» Problem to work on
Copy out everything in the goat thread below from "They can carry" down to "(Feb 1, 2013)", substituting "string" for "team".

» Selected text

:::

# Nigerians as pack goats?



## IrishRoots (Jan 7, 2013)

Does anyone use Nigerians as pack goats? I was just curious


----------



## ksalvagno (Oct 6, 2009)

I've had a few kids buy Nigerians to do pack goats in 4H or FFA but that was it. They really can't carry much.


----------



## goathiker (Apr 14, 2011)

They can carry enough for a picnic lunch or a day hike for a couple people. I was talking to someone that wanted to promote pack goats living in the city. She chickened out on going to the Rondy and hasn't contacted me since then. I thought it was a good idea myself. One of my original team was a very small Nigora. She was a go-getter for sure and her job was to carry the first aid pack and the treats as she was super careful of her load. She led the team with a cheerfulness that was priceless. Wow, she's been gone for 9 years and I still miss her little happy busy body personality.


----------



## Axykatt (Feb 1, 2013)

IrishRoots said:


> Does anyone use Nigerians as pack goats? I was just curious


That is a great question! I've been trying to figure out what I can do with my ND/Pygmy buckling so I can justify keeping him. Carrying lunch when we're hiking would be very helpful.


----------



## goathiker (Apr 14, 2011)

There's no reason they can't pack. The Pygmies are even stonger then most. He can carry up to 20% of his weight at 4 years old. I don't load mine heavily, I don't need to. Just carrying things that will be used on a day hike though, his pack will get lighter as he goes. If you carry your own water, it takes most of the weight off. He would probably love doing it.


----------



## IrishRoots (Jan 7, 2013)

Thanks for the great info! I have a fantastic little wether I was thinking about using =)


----------



## ThreeHavens (Oct 20, 2011)

I woudl go for it! The Nigerians seem to have a natural go-getter, optimistic personality. For light loads, I think that would be great, and would give your little man a job to do. I know if Patti wasn't for breeding she would love being a pack goat, she just has that personality. She loves being taken on walks and has a strong, stocky body.

:::

» Data provided
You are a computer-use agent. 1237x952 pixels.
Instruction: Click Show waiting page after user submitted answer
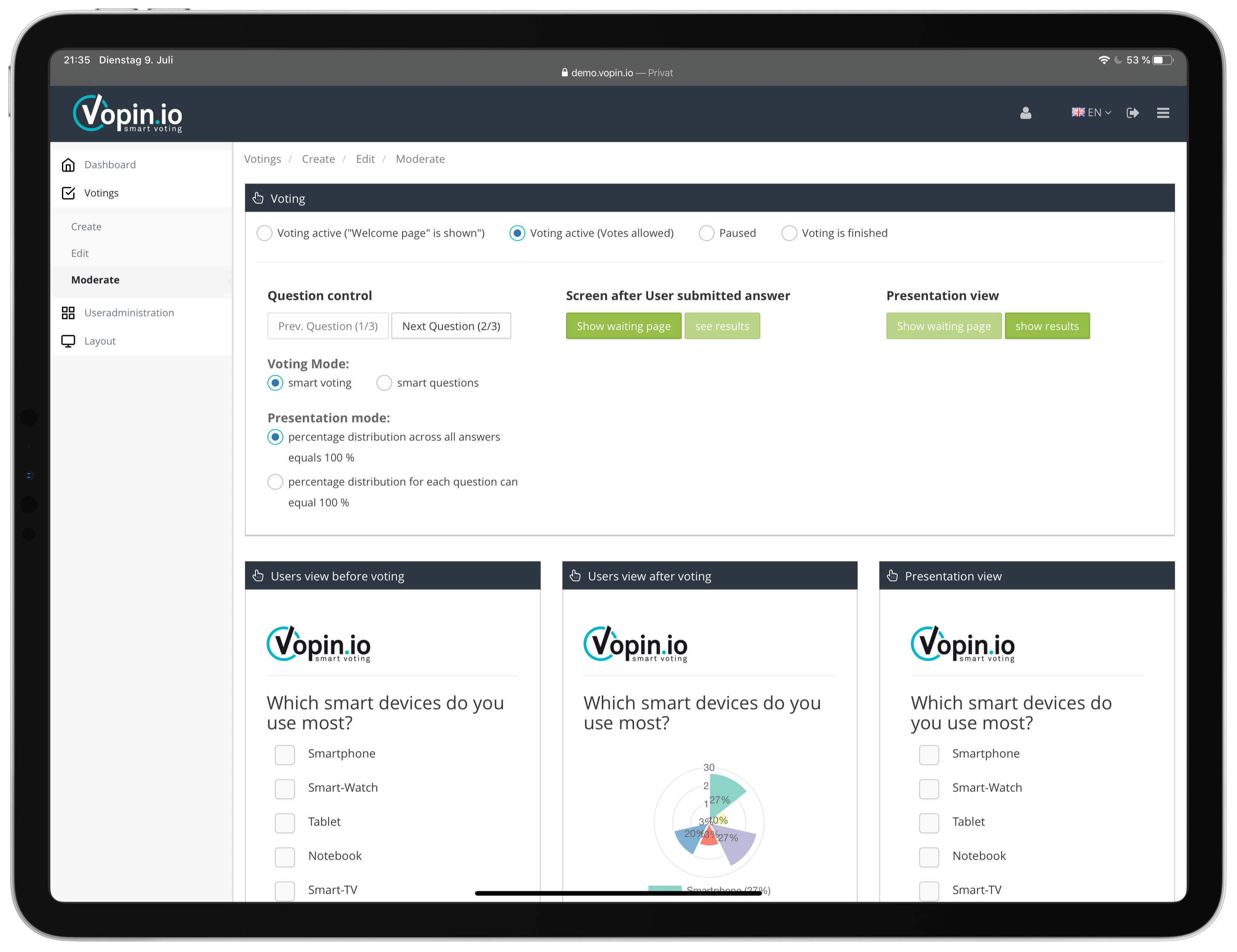[x=623, y=326]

:::

» Result below
They can carry enough for a picnic lunch or a day hike for a couple people. I was talking to someone that wanted to promote pack goats living in the city. She chickened out on going to the Rondy and hasn't contacted me since then. I thought it was a good idea myself. One of my original string was a very small Nigora. She was a go-getter for sure and her job was to carry the first aid pack and the treats as she was super careful of her load. She led the string with a cheerfulness that was priceless. Wow, she's been gone for 9 years and I still miss her little happy busy body personality.


----------



## Axykatt (Feb 1, 2013)